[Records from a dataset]
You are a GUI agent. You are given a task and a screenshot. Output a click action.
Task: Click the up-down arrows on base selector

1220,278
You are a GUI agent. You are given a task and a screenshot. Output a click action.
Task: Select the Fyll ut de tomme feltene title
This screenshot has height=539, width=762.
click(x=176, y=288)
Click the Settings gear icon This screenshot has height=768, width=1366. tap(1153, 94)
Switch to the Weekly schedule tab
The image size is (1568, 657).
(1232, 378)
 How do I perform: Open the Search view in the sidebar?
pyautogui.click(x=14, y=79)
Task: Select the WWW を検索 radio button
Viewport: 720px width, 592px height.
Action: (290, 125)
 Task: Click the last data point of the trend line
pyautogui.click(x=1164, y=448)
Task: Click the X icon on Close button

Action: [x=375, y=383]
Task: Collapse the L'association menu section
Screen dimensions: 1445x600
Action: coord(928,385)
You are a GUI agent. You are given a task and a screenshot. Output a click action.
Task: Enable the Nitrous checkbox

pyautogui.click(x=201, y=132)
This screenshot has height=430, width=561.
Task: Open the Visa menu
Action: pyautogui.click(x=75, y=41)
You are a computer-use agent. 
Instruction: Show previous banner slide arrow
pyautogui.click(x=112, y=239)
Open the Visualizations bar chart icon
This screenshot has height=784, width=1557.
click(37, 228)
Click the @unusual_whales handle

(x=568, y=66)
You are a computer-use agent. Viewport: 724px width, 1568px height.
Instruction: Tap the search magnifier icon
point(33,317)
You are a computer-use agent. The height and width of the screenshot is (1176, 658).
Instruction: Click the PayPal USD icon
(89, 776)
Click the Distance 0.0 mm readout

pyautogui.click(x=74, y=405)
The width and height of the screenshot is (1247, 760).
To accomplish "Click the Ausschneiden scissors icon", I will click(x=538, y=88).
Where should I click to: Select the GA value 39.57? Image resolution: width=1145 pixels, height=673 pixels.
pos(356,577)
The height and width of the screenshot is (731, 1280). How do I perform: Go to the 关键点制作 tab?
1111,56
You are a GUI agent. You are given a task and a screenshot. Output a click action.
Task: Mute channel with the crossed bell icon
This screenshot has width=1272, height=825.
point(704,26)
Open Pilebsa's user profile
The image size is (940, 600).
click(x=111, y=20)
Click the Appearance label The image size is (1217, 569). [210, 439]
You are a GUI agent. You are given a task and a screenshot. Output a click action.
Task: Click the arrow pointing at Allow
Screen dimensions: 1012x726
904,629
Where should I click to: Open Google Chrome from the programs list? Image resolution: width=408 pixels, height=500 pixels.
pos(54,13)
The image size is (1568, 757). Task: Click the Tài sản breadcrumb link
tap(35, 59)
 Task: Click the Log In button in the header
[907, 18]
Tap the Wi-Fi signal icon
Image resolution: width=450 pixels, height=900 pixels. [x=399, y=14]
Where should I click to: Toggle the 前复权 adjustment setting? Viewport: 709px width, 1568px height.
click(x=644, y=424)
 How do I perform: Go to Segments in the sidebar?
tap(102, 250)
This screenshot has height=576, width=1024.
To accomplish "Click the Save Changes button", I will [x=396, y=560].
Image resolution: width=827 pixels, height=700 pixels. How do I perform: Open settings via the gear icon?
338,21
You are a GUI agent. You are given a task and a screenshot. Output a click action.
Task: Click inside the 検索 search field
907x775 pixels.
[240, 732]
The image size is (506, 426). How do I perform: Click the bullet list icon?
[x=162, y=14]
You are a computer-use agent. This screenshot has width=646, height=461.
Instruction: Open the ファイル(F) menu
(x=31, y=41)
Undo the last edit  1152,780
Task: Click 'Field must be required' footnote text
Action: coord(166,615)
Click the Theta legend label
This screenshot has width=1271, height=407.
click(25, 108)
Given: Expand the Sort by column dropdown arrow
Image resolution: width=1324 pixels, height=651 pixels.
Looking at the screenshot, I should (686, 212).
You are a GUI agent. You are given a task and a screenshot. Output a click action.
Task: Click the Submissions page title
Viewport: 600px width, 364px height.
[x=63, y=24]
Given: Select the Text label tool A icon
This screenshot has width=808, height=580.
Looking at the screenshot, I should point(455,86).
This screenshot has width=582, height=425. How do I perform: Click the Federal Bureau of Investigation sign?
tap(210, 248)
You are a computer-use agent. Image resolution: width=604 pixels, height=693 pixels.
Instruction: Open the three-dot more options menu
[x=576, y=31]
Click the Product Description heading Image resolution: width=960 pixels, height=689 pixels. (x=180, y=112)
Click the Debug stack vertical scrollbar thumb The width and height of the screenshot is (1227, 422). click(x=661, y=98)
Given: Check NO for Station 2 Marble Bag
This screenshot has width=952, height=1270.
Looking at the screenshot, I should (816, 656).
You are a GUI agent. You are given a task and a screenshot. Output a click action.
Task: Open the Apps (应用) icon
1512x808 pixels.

§ **Exercise brief**:
The full data, transcribed without change, is the expected answer.

§ **Result of the exercise**:
You are a GUI agent. You are given a task and a screenshot. Output a click action.
Task: Click the up-down arrows on base selector

1220,278
You are a GUI agent. You are given a task and a screenshot. Output a click action.
Task: Select the Fyll ut de tomme feltene title
This screenshot has height=539, width=762.
click(x=176, y=288)
Click the Settings gear icon This screenshot has height=768, width=1366. tap(1153, 94)
Switch to the Weekly schedule tab
The image size is (1568, 657).
(1232, 378)
 How do I perform: Open the Search view in the sidebar?
pyautogui.click(x=14, y=79)
Task: Select the WWW を検索 radio button
Viewport: 720px width, 592px height.
Action: (290, 125)
 Task: Click the last data point of the trend line
pyautogui.click(x=1164, y=448)
Task: Click the X icon on Close button

Action: [x=375, y=383]
Task: Collapse the L'association menu section
Screen dimensions: 1445x600
Action: coord(928,385)
You are a GUI agent. You are given a task and a screenshot. Output a click action.
Task: Enable the Nitrous checkbox

pyautogui.click(x=201, y=132)
This screenshot has height=430, width=561.
Task: Open the Visa menu
Action: pyautogui.click(x=75, y=41)
You are a computer-use agent. 
Instruction: Show previous banner slide arrow
pyautogui.click(x=112, y=239)
Open the Visualizations bar chart icon
This screenshot has height=784, width=1557.
click(37, 228)
Click the @unusual_whales handle

(x=568, y=66)
You are a computer-use agent. Viewport: 724px width, 1568px height.
Instruction: Tap the search magnifier icon
point(33,317)
You are a computer-use agent. The height and width of the screenshot is (1176, 658).
Instruction: Click the PayPal USD icon
(89, 776)
Click the Distance 0.0 mm readout

pyautogui.click(x=74, y=405)
The width and height of the screenshot is (1247, 760).
To accomplish "Click the Ausschneiden scissors icon", I will click(x=538, y=88).
Where should I click to: Select the GA value 39.57? Image resolution: width=1145 pixels, height=673 pixels.
pos(356,577)
The height and width of the screenshot is (731, 1280). How do I perform: Go to the 关键点制作 tab?
1111,56
You are a GUI agent. You are given a task and a screenshot. Output a click action.
Task: Mute channel with the crossed bell icon
This screenshot has width=1272, height=825.
point(704,26)
Open Pilebsa's user profile
The image size is (940, 600).
click(x=111, y=20)
Click the Appearance label The image size is (1217, 569). [210, 439]
You are a GUI agent. You are given a task and a screenshot. Output a click action.
Task: Click the arrow pointing at Allow
Screen dimensions: 1012x726
904,629
Where should I click to: Open Google Chrome from the programs list? Image resolution: width=408 pixels, height=500 pixels.
pos(54,13)
The image size is (1568, 757). Task: Click the Tài sản breadcrumb link
tap(35, 59)
 Task: Click the Log In button in the header
[907, 18]
Tap the Wi-Fi signal icon
Image resolution: width=450 pixels, height=900 pixels. [x=399, y=14]
Where should I click to: Toggle the 前复权 adjustment setting? Viewport: 709px width, 1568px height.
click(x=644, y=424)
 How do I perform: Go to Segments in the sidebar?
tap(102, 250)
This screenshot has height=576, width=1024.
To accomplish "Click the Save Changes button", I will [x=396, y=560].
Image resolution: width=827 pixels, height=700 pixels. How do I perform: Open settings via the gear icon?
338,21
You are a GUI agent. You are given a task and a screenshot. Output a click action.
Task: Click inside the 検索 search field
907x775 pixels.
[240, 732]
The image size is (506, 426). How do I perform: Click the bullet list icon?
[x=162, y=14]
You are a computer-use agent. This screenshot has width=646, height=461.
Instruction: Open the ファイル(F) menu
(x=31, y=41)
Undo the last edit  1152,780
Task: Click 'Field must be required' footnote text
Action: coord(166,615)
Click the Theta legend label
This screenshot has width=1271, height=407.
click(25, 108)
Given: Expand the Sort by column dropdown arrow
Image resolution: width=1324 pixels, height=651 pixels.
Looking at the screenshot, I should (686, 212).
You are a GUI agent. You are given a task and a screenshot. Output a click action.
Task: Click the Submissions page title
Viewport: 600px width, 364px height.
[x=63, y=24]
Given: Select the Text label tool A icon
This screenshot has width=808, height=580.
Looking at the screenshot, I should point(455,86).
This screenshot has width=582, height=425. How do I perform: Click the Federal Bureau of Investigation sign?
tap(210, 248)
You are a computer-use agent. Image resolution: width=604 pixels, height=693 pixels.
Instruction: Open the three-dot more options menu
[x=576, y=31]
Click the Product Description heading Image resolution: width=960 pixels, height=689 pixels. (x=180, y=112)
Click the Debug stack vertical scrollbar thumb The width and height of the screenshot is (1227, 422). click(x=661, y=98)
Given: Check NO for Station 2 Marble Bag
This screenshot has width=952, height=1270.
Looking at the screenshot, I should (816, 656).
You are a GUI agent. You are given a task and a screenshot. Output a click action.
Task: Open the Apps (应用) icon
1512x808 pixels.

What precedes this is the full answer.